Prior and Ongoing Medications (Table 2)
One hundred and sixty-one (37.1 %) patients had ongoing thiopurines treatment, while 132 (30.4 %) had previous exposure; 28 (6.5 %) had ongoing methotrexate treatment, while 50 (11.7 %) were previously exposed to this drug; 87 (20.2 %) had ongoing infliximab treatment, while 69 (16 %) had prior exposure, and 118 (27.3 %) had ongoing adalimumab treatment, while 48 (11.1 %) were previously exposed to this anti-TNF agent.
Surgery (Table 3)
One hundred and forty-eight (29.8 %) patients had a major surgery and 73 (14.7 %) a perianal surgery during follow-up, and 21 (4.2 %) had both major surgery and perianal surgery.
The surgical procedures were as follows (some patients may have had multiple resections): ileal resection (N = 21), ileocecal resection (N = 117), colectomy (N = 27), definitive ileostomy (N = 4), jejunal resection (N = 2), colostomy (N = 1), and stricturoplasty (N = 3).
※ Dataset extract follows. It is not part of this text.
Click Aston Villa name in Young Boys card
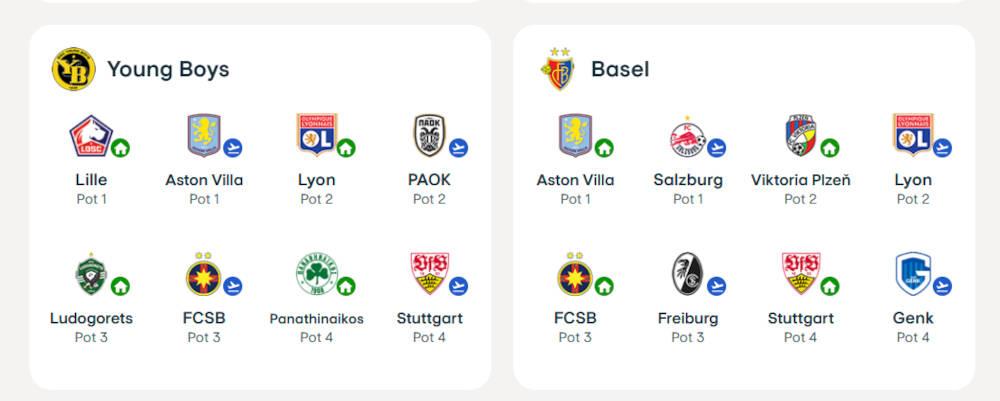 point(204,180)
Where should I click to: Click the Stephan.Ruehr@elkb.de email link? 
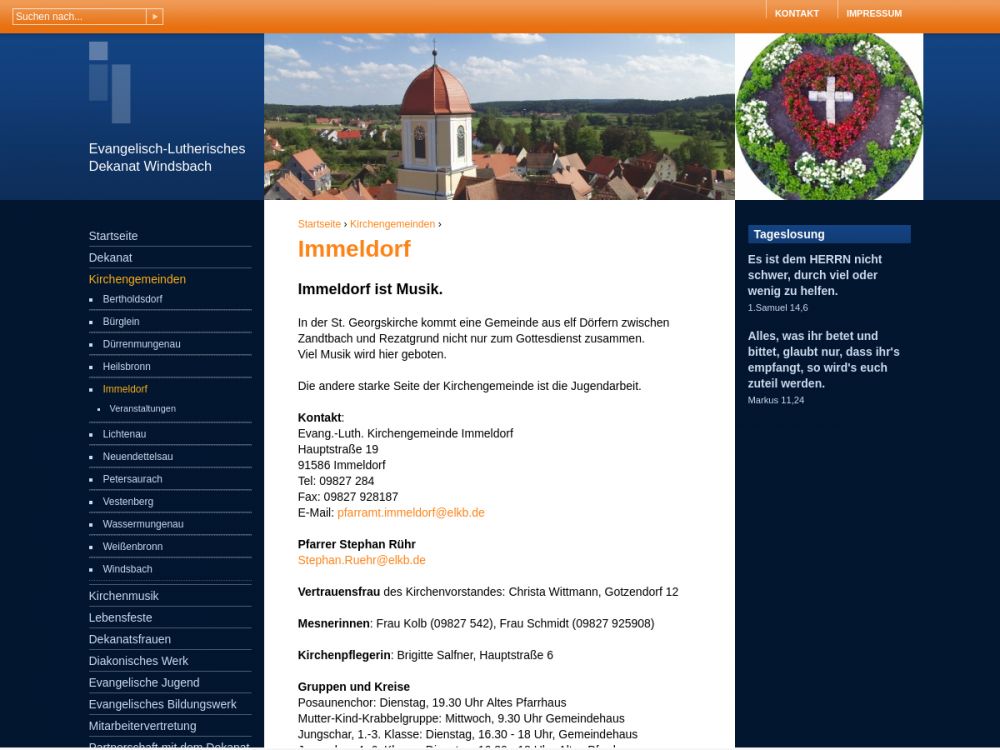(361, 560)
Mean number of intestinal resection was 1.5 ± 0.9.
Diagnostic Delay
Median diagnostic delay was 5 months. Early diagnosis (first quartile) corresponds to a period <2 months from first symptoms to CD diagnosis (n = 122 patients), and a late diagnosis corresponds to a period >13 months from first symptoms to CD diagnosis (n = 122 patients).
Comparison Between Delayed and Early Diagnosis (Table 4)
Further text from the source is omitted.